IBM grafts old AIX 5.3 onto shiny new Power7+ servers
Legacy wine in new bottles – just what some customers want
SaaS data loss: The problem you didn’t know you had
Big Blue stopped selling the venerable AIX 5.3 release of its Unix operating system nearly two years ago and pulled the plug on normal support nearly a year ago, but it lives on atop the new Power7+ servers that the company launched as 2012 came to a close.
AIX 5.3, which was probably the most popular release of AIX in the history of IBM's Unix systems business, came out in August 2004 for Power3, Power4, and Power5 systems as well as PowerPC blade servers.

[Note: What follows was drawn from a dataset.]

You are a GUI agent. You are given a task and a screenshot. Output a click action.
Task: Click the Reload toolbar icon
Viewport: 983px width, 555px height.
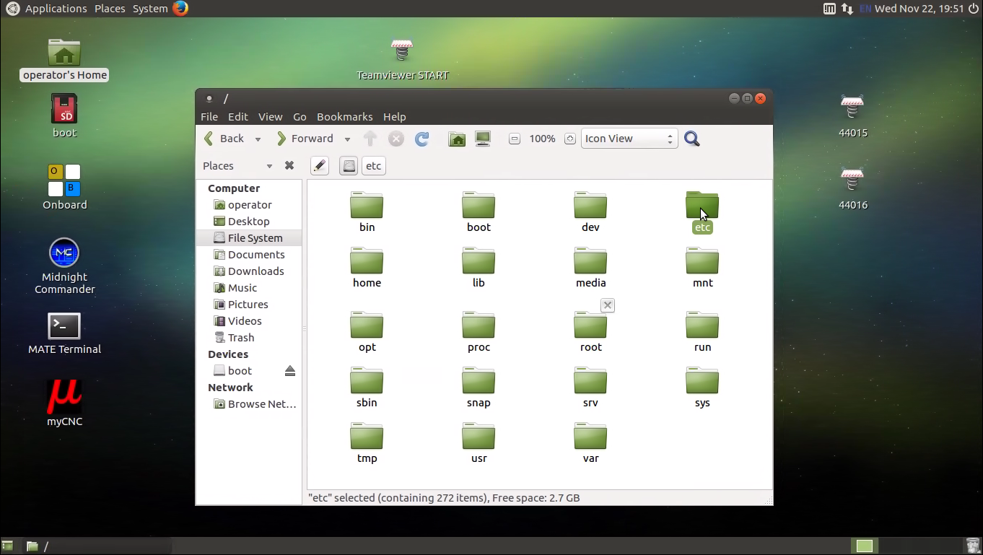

It was timed more or less with dual-core Power5 processors, and the popularity of those machines and the wide acceptance by independent software providers gave IBM the momentum to take on Hewlett-Packard and Sun Microsystems in the Unix racket. AIX 5.3 is also the last release of IBM's Unix to support a 32-bit kernel alongside a 64-bit kernel.
IBM has committed to support AIX releases for at least a decade, and as you can see here for the 5.3 release, the venerable OS still has some legs yet. But those last couple of years of support require extra fees, what IBM calls service extension.
In this case, normal AIX 5.3 support under a software maintenance contract ended on April 30 last year, and if you want to run AIX 5.3 on the Power7+ systems, you need to have this supplemental service extension contract.
IBM does not publish pricing for it, but presumably service extension is more expensive than the standard software maintenance support contract (SWMA, pronounced "swamma," in IBMese), which ranges from a low of $75 per core per year on an AIX 7.1 Express license on a small system to $1,013 per core per year on a large system. This works out to 25 per cent of the license cost per core for AIX 7.1. Support prices for AIX 5.3 are in the same range, but tiered slightly differently.
With the latest update to AIX 5.3, which is Technology Release 12 Service Pack 7 technically, the old operating system kernel has been modified to run on the Power 770+ and Power 780+ enterprise-class servers that were announced on October 3 last year as well as the Flex System p260+ two-socket server nodes that were announced on November 13.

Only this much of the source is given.